**Directive A**
Translate into Spanish this sentence from the passage on gardens in teacher training: "Several studies on the UEG as a learning context in initial teacher training have been carried out in Spain in recent years."
**Directive B**
According to the passage on gardens in teacher training, at which universities did Eugenio and Aragón carry out their educational experiences?
**Directive C**
Write the next few sentences of the passage on gardens in teacher training, picking up after its final sentence.
*** Document passage Section Begins ***
Several studies on the UEG as a learning context in initial teacher training have been carried out in Spain in recent years. The UEG is approached from very different perspectives [45,46,47,48,49,50]. In some cases, the garden is used as a multi-disciplinary resource in the development of curricular practices in different subjects of the degrees in Early Childhood and Primary Education [51]. Other educational experiences, such as those carried out by Eugenio and Aragón [24] at Universidad de Valladolid and Universidad de Cádiz, are aimed at promoting scientific training or working on learning related to environmental education.
*** Document passage Section Ends ***
*** Dataset section Section Begins ***
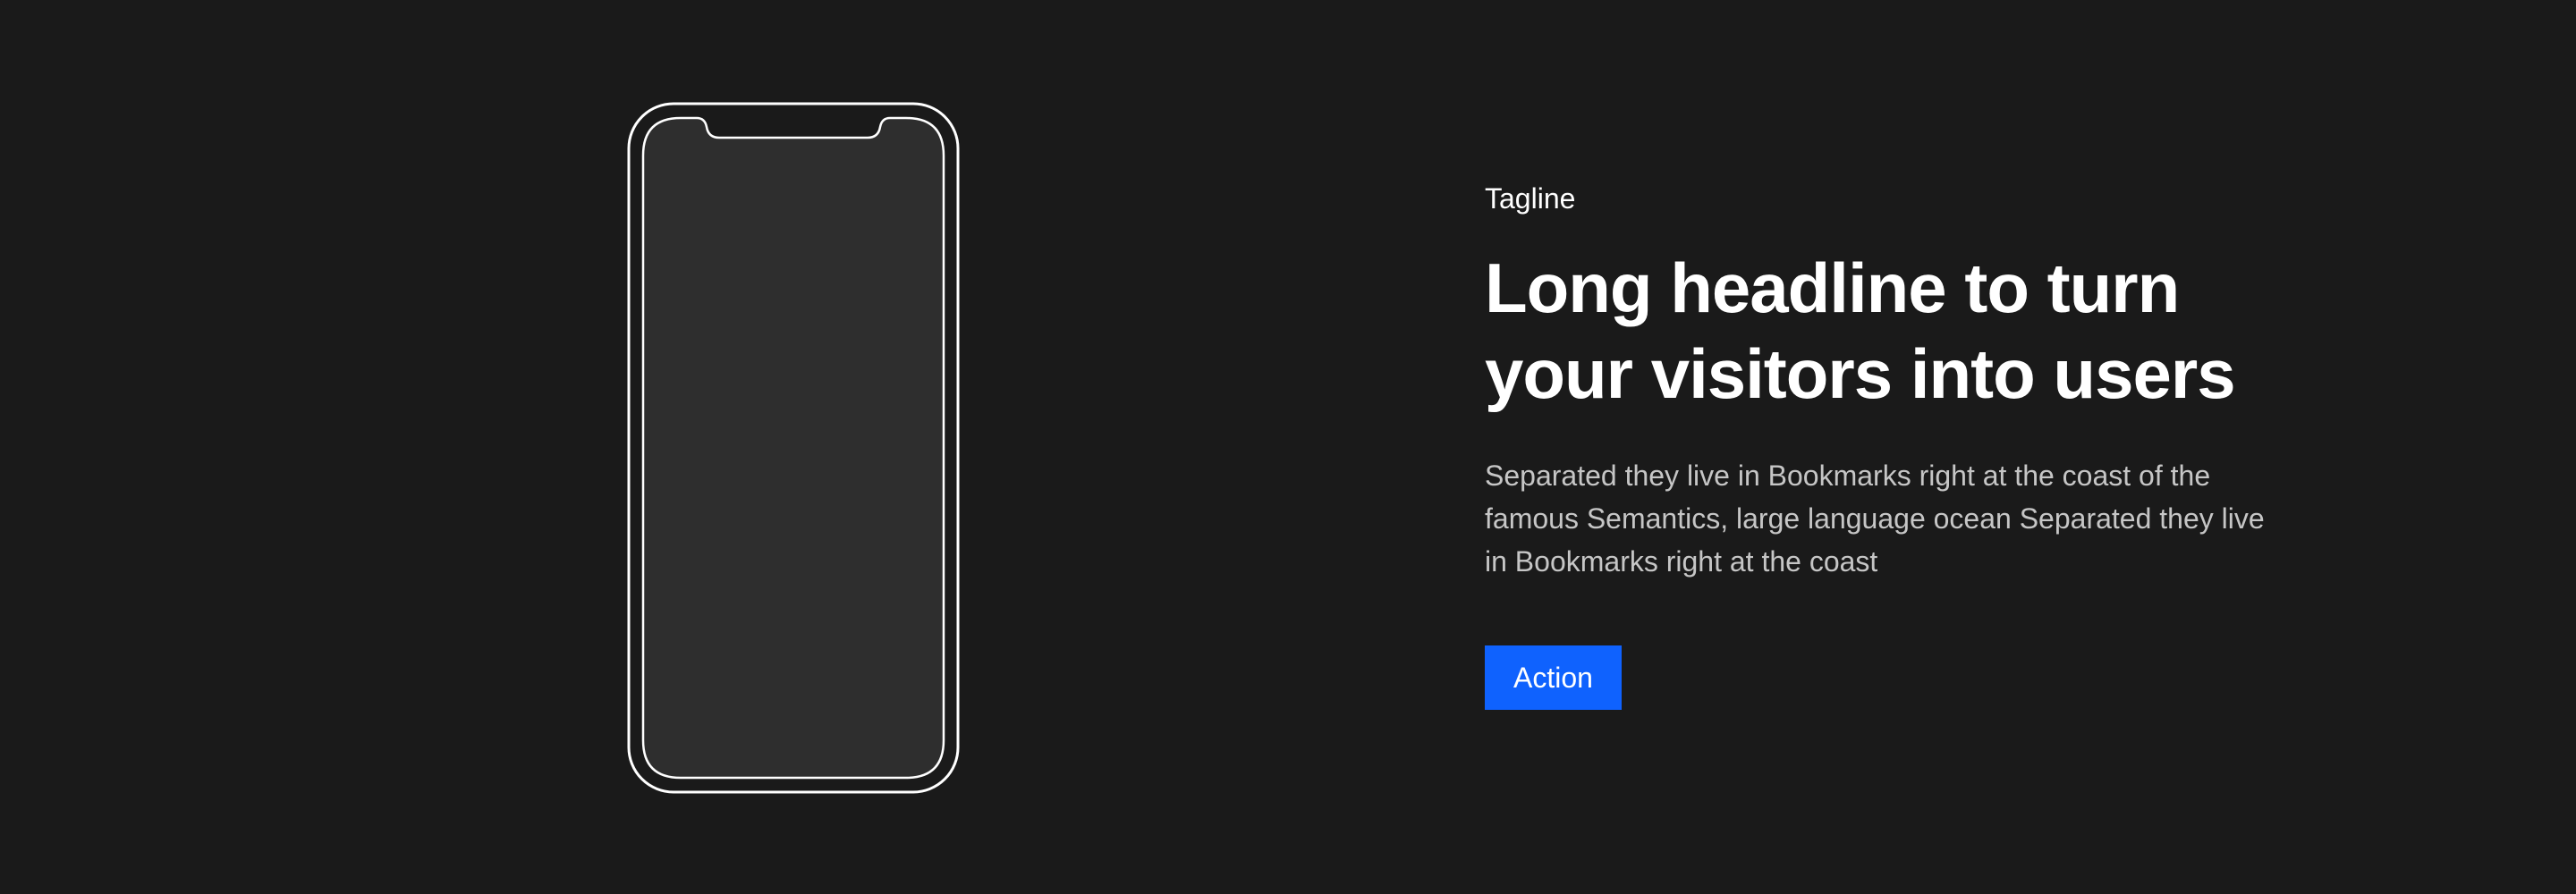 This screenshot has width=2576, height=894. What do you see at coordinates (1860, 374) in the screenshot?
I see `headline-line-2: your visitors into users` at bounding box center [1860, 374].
*** Dataset section Section Ends ***
**Task output A**
En los últimos años se han llevado a cabo en España varios estudios sobre el UEG como contexto de aprendizaje en la formación inicial del profesorado.

**Task output B**
Universidad de Valladolid and Universidad de Cádiz.

**Task output C**
Despite being a well-established resource in universities, it is necessary to guide investigations around the development and acquisition of learning from the UEG in the context of teacher training. Trainee teachers perceive it as a valuable tool from a didactic point of view [52]. Many of them express the value of the vegetable garden as a significant didactic resource, and reflect on its possible benefits and contributions to their future professional practice [53]. However, several research studies show certain contradictions when future teachers design didactic proposals related to the garden, which confirms the difficulty of integrating learning into their didactic models. Aragón [54] encountered some weaknesses in the didactic designs proposed by 49 students of the degree in Early Childhood Education (DECE) with respect to this resource. This study shows that, despite “experiencing” the EBS, a large number of students used the garden in the final phase of their didactic sequences, including activities to be carried out in this space, but they were not linked to the development of scientific skills. Neither did they use the vegetable garden as the cornerstone of their proposals.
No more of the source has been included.